- STUDY MATERIAL:

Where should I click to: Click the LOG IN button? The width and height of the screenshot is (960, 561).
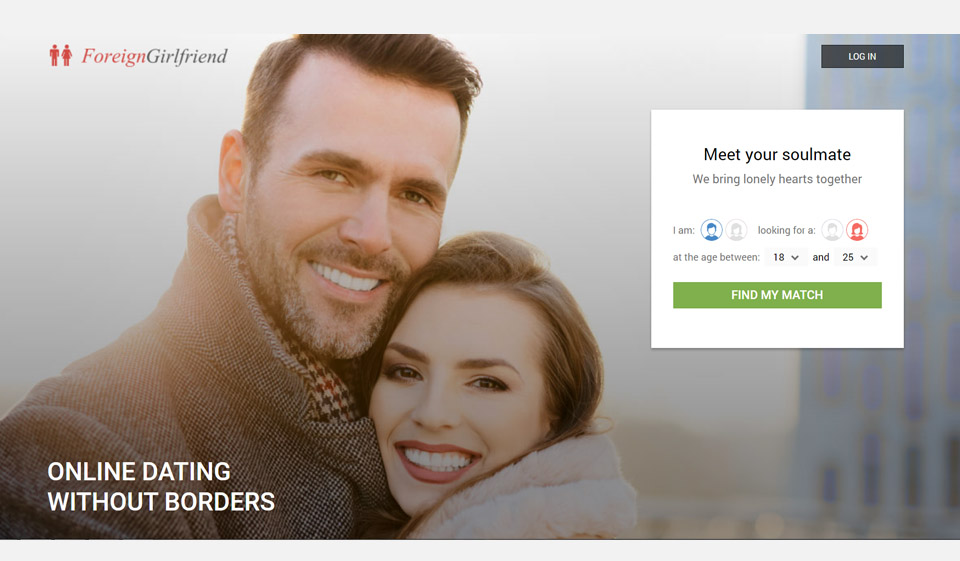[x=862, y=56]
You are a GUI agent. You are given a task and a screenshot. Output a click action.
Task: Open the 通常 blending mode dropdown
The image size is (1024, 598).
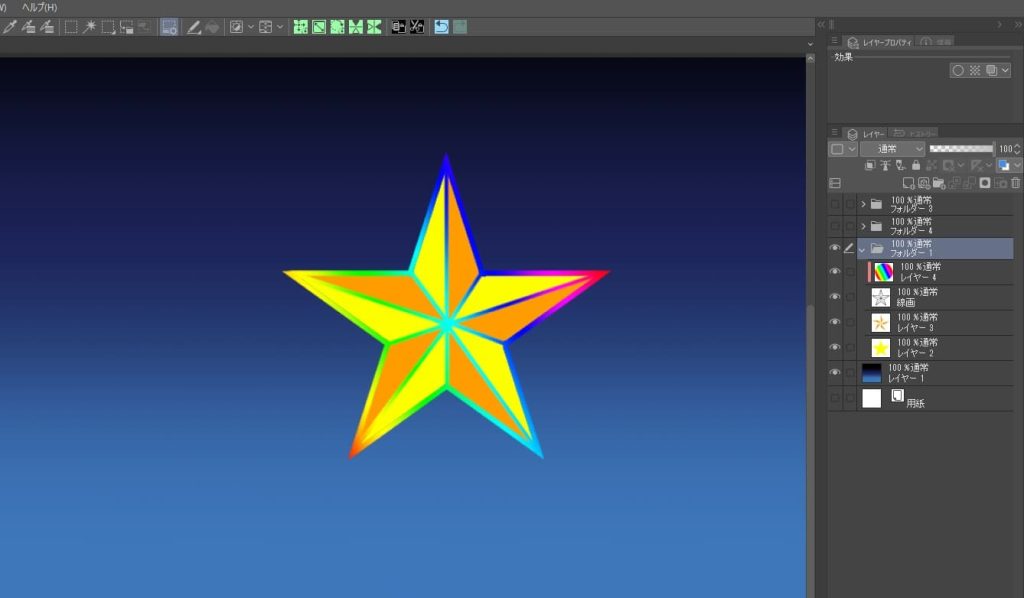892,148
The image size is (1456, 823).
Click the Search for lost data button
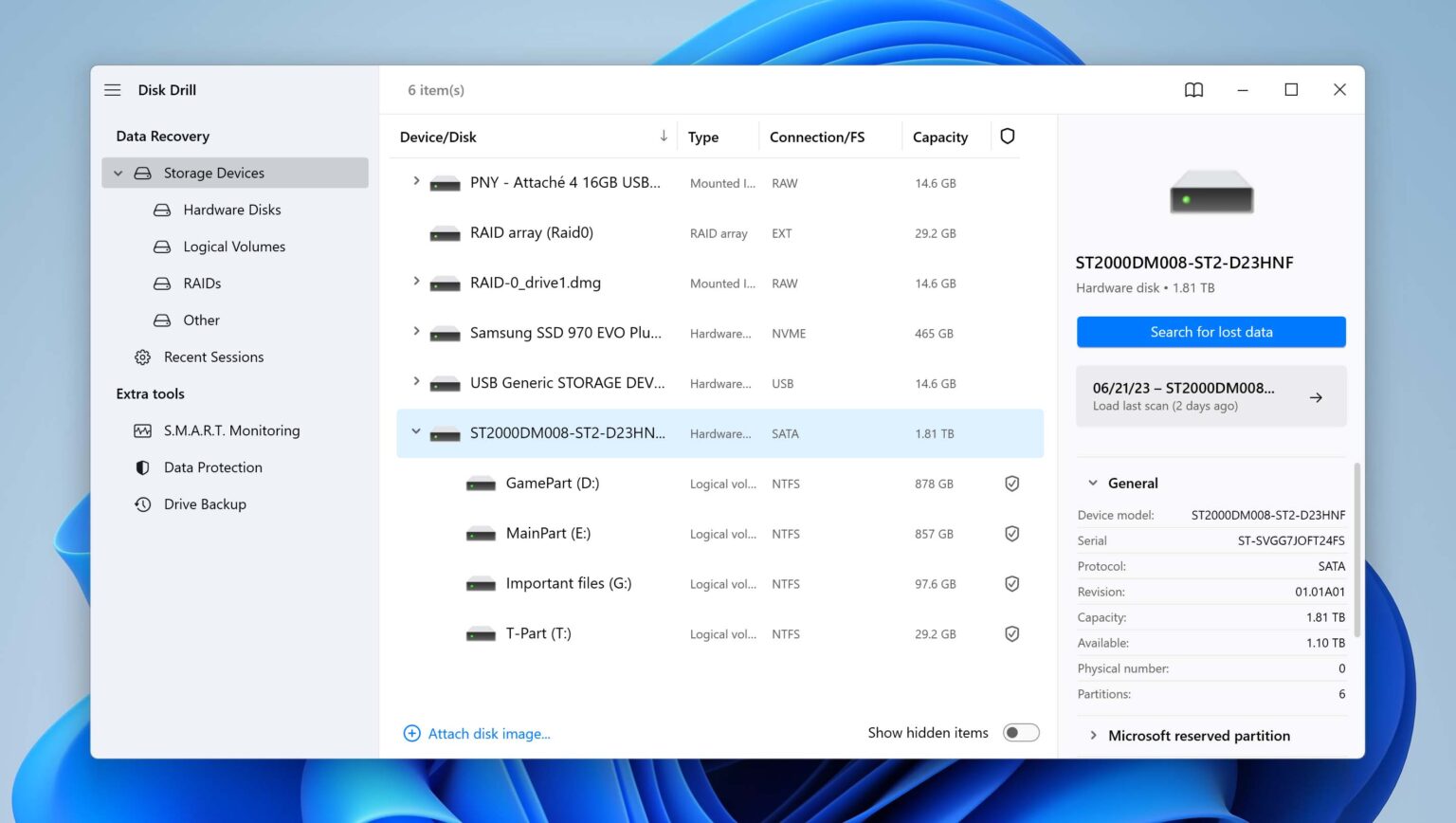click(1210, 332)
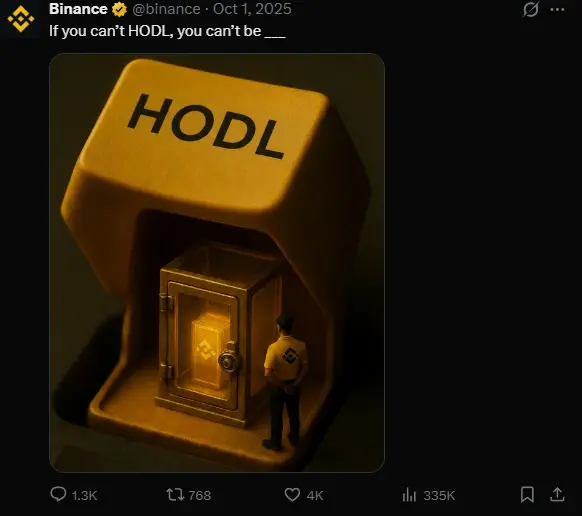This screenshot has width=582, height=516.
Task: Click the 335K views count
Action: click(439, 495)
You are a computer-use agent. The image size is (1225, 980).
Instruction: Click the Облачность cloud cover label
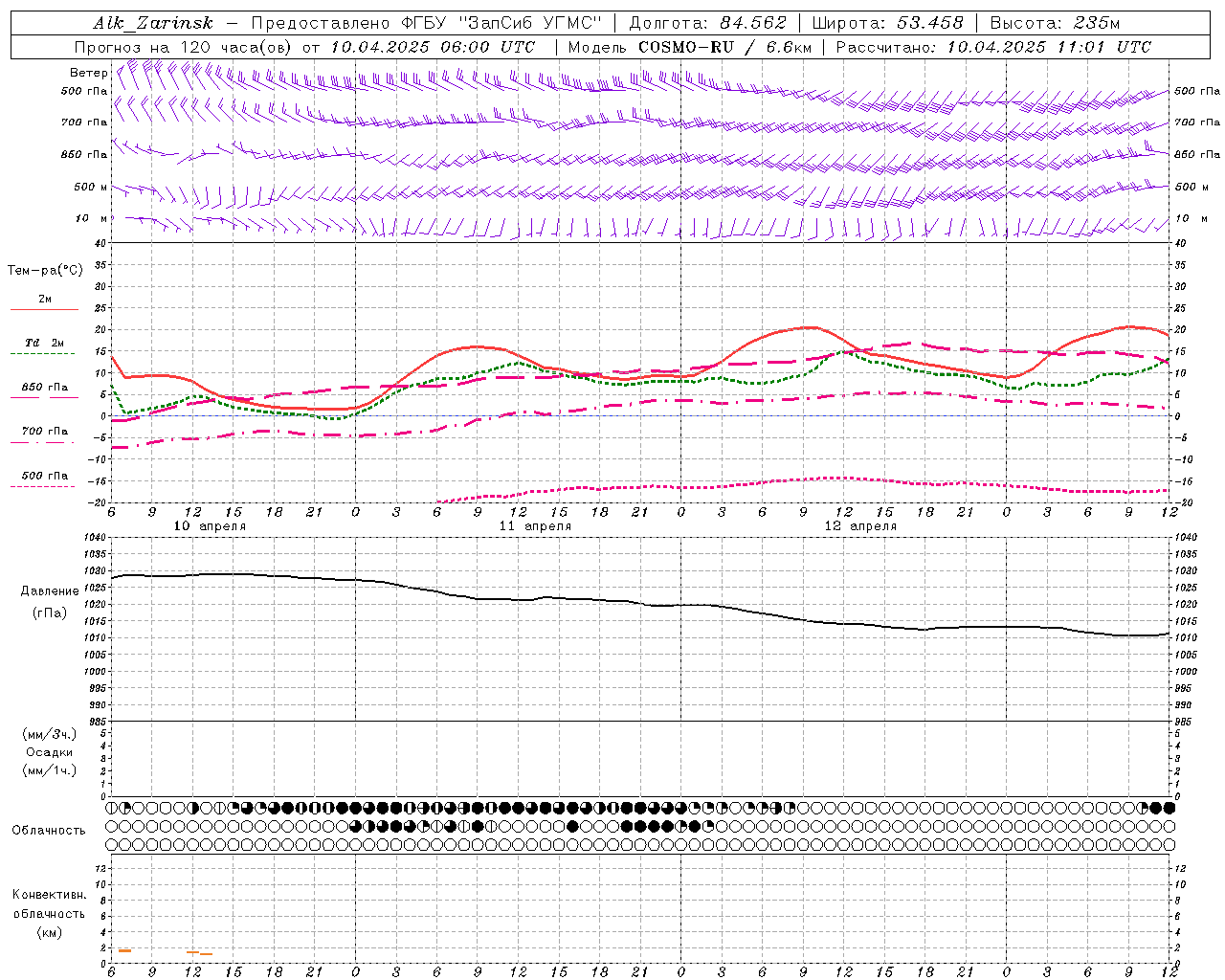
---
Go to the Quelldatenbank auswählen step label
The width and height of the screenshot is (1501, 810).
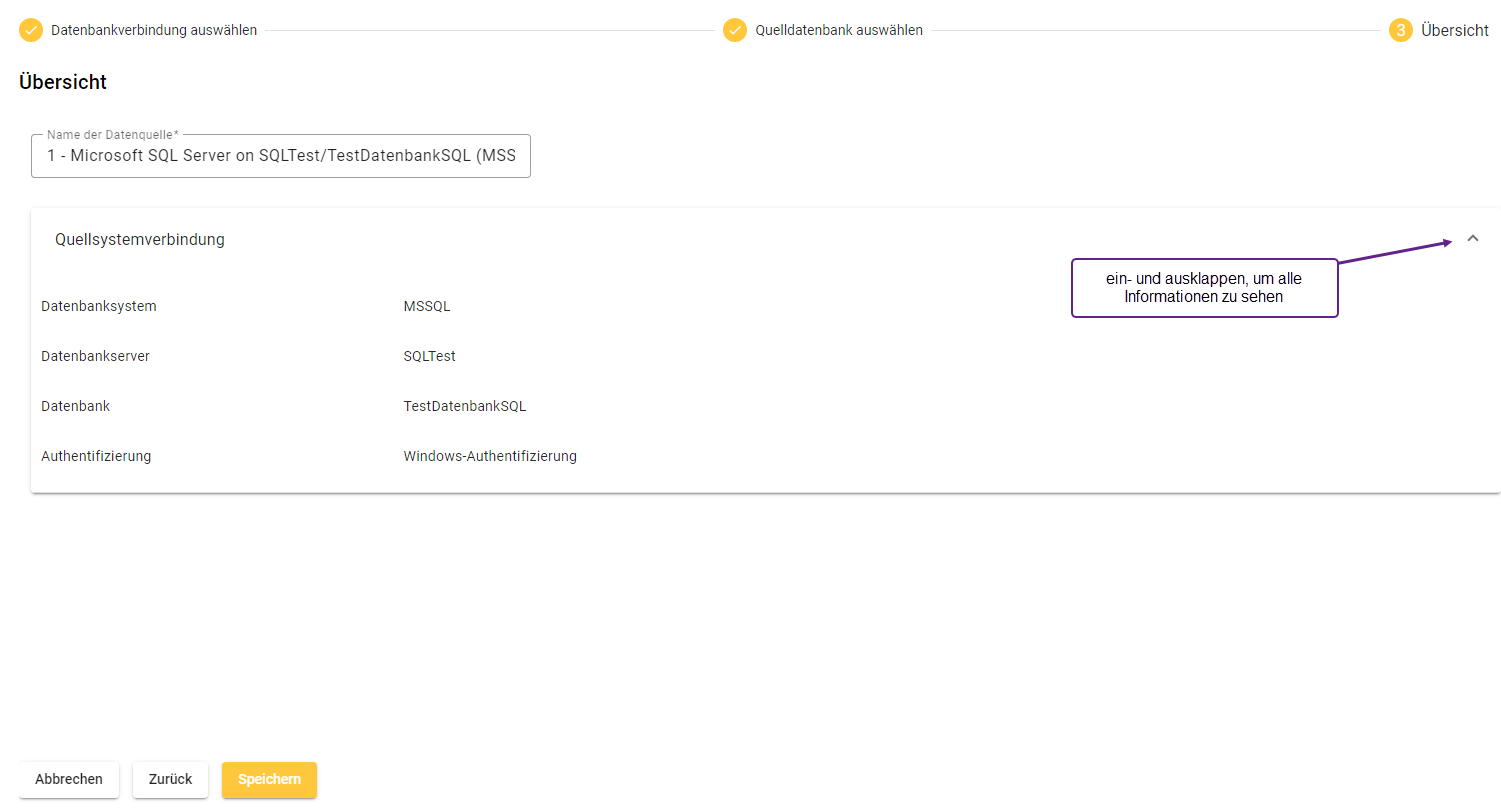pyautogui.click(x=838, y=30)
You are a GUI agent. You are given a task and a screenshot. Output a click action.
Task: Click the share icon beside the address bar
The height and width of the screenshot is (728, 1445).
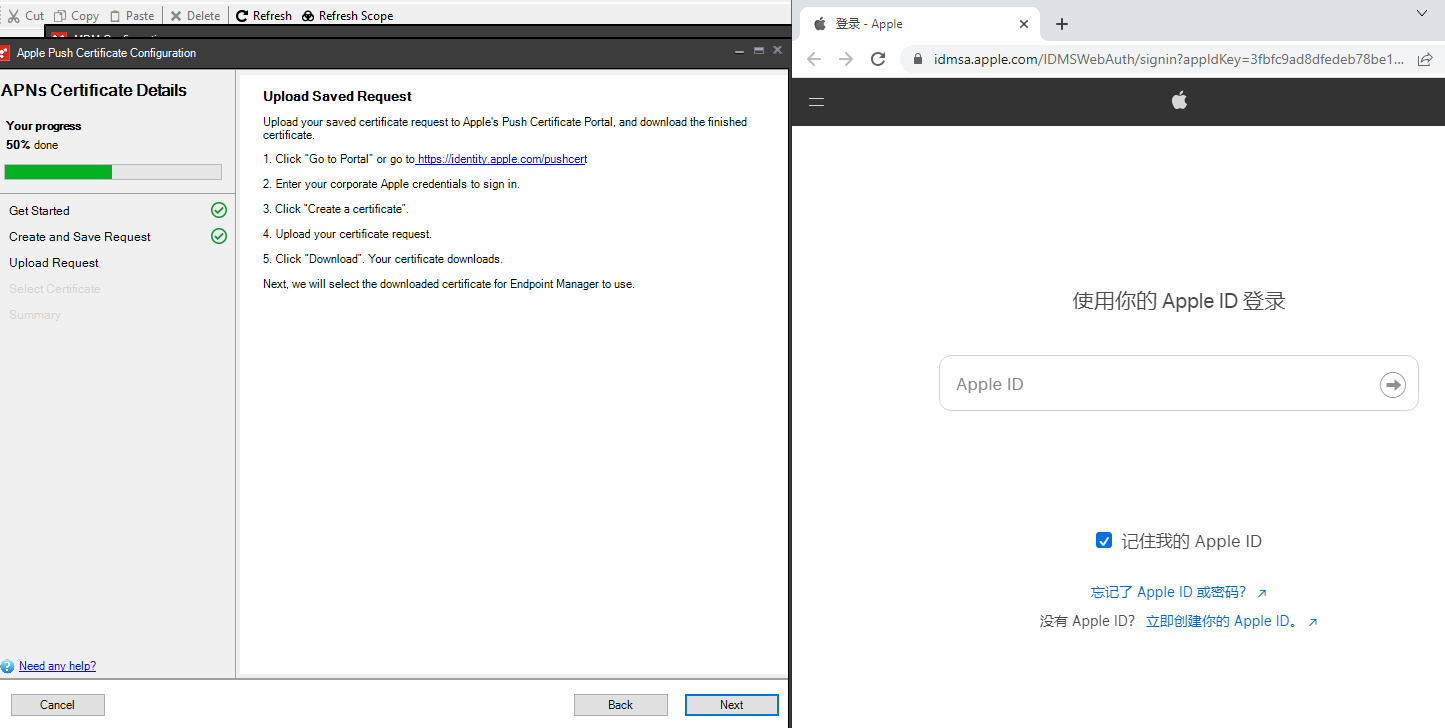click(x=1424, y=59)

- WHAT YOU NEED TO DO:
Say, as a bare number, how many lines of the data hold the string "label".

- FINISHED EXERCISE:
2